### Your objective
Every line of the listing below should be written out exactly.

### Data to use
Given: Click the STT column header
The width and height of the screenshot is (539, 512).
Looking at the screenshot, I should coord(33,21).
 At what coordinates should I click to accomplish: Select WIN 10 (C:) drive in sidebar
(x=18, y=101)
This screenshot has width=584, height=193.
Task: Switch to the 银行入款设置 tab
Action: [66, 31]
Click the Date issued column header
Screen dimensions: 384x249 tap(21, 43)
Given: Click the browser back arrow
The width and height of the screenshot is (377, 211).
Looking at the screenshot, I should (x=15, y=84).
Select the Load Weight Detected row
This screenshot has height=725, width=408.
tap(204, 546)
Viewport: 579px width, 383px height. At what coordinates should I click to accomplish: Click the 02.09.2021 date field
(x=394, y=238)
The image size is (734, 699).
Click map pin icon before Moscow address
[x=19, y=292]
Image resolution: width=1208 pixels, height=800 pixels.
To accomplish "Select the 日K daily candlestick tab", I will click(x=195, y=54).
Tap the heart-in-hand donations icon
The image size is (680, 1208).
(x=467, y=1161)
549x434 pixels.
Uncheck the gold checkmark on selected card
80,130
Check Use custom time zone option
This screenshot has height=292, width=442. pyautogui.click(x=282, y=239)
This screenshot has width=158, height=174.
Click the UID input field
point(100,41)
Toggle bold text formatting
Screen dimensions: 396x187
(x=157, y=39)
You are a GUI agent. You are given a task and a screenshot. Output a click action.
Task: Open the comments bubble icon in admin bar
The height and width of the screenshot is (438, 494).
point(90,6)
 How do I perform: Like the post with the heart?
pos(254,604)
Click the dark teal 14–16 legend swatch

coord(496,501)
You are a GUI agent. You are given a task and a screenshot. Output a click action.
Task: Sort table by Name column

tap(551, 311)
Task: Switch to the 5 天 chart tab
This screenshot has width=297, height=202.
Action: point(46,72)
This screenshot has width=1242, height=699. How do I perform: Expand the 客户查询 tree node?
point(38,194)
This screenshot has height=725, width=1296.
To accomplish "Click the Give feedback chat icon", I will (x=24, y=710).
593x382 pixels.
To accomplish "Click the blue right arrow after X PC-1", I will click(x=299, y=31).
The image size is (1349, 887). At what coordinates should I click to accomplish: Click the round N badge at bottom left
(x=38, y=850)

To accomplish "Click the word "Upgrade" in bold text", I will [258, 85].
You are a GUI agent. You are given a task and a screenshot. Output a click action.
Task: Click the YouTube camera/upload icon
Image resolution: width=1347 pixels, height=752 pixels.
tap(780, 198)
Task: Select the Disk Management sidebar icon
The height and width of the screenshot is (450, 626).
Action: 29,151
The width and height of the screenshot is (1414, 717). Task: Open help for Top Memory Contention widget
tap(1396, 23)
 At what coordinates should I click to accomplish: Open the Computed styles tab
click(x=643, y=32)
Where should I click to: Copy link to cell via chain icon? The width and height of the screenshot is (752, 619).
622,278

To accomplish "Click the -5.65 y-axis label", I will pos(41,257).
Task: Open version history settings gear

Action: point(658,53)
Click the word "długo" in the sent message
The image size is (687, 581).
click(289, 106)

### Response
Given: Click the STT column header
The width and height of the screenshot is (539, 512).
Looking at the screenshot, I should coord(33,21).
 At what coordinates should I click to accomplish: Select WIN 10 (C:) drive in sidebar
(x=18, y=101)
This screenshot has width=584, height=193.
Task: Switch to the 银行入款设置 tab
Action: [66, 31]
Click the Date issued column header
Screen dimensions: 384x249 tap(21, 43)
Given: Click the browser back arrow
The width and height of the screenshot is (377, 211).
Looking at the screenshot, I should (x=15, y=84).
Select the Load Weight Detected row
This screenshot has height=725, width=408.
tap(204, 546)
Viewport: 579px width, 383px height. At what coordinates should I click to accomplish: Click the 02.09.2021 date field
(x=394, y=238)
The image size is (734, 699).
Click map pin icon before Moscow address
[x=19, y=292]
Image resolution: width=1208 pixels, height=800 pixels.
To accomplish "Select the 日K daily candlestick tab", I will click(x=195, y=54).
Tap the heart-in-hand donations icon
The image size is (680, 1208).
(x=467, y=1161)
549x434 pixels.
Uncheck the gold checkmark on selected card
80,130
Check Use custom time zone option
This screenshot has height=292, width=442. pyautogui.click(x=282, y=239)
This screenshot has width=158, height=174.
Click the UID input field
point(100,41)
Toggle bold text formatting
Screen dimensions: 396x187
(x=157, y=39)
You are a GUI agent. You are given a task and a screenshot. Output a click action.
Task: Open the comments bubble icon in admin bar
The height and width of the screenshot is (438, 494).
point(90,6)
 How do I perform: Like the post with the heart?
pos(254,604)
Click the dark teal 14–16 legend swatch

coord(496,501)
You are a GUI agent. You are given a task and a screenshot. Output a click action.
Task: Sort table by Name column

tap(551, 311)
Task: Switch to the 5 天 chart tab
This screenshot has width=297, height=202.
Action: point(46,72)
This screenshot has width=1242, height=699. How do I perform: Expand the 客户查询 tree node?
point(38,194)
This screenshot has height=725, width=1296.
To accomplish "Click the Give feedback chat icon", I will (x=24, y=710).
593x382 pixels.
To accomplish "Click the blue right arrow after X PC-1", I will click(x=299, y=31).
The image size is (1349, 887). At what coordinates should I click to accomplish: Click the round N badge at bottom left
(x=38, y=850)

To accomplish "Click the word "Upgrade" in bold text", I will [258, 85].
You are a GUI agent. You are given a task and a screenshot. Output a click action.
Task: Click the YouTube camera/upload icon
Image resolution: width=1347 pixels, height=752 pixels.
tap(780, 198)
Task: Select the Disk Management sidebar icon
The height and width of the screenshot is (450, 626).
Action: 29,151
The width and height of the screenshot is (1414, 717). Task: Open help for Top Memory Contention widget
tap(1396, 23)
 At what coordinates should I click to accomplish: Open the Computed styles tab
click(x=643, y=32)
Where should I click to: Copy link to cell via chain icon? The width and height of the screenshot is (752, 619).
622,278

To accomplish "Click the -5.65 y-axis label", I will pos(41,257).
Task: Open version history settings gear

Action: point(658,53)
Click the word "długo" in the sent message
The image size is (687, 581).
click(289, 106)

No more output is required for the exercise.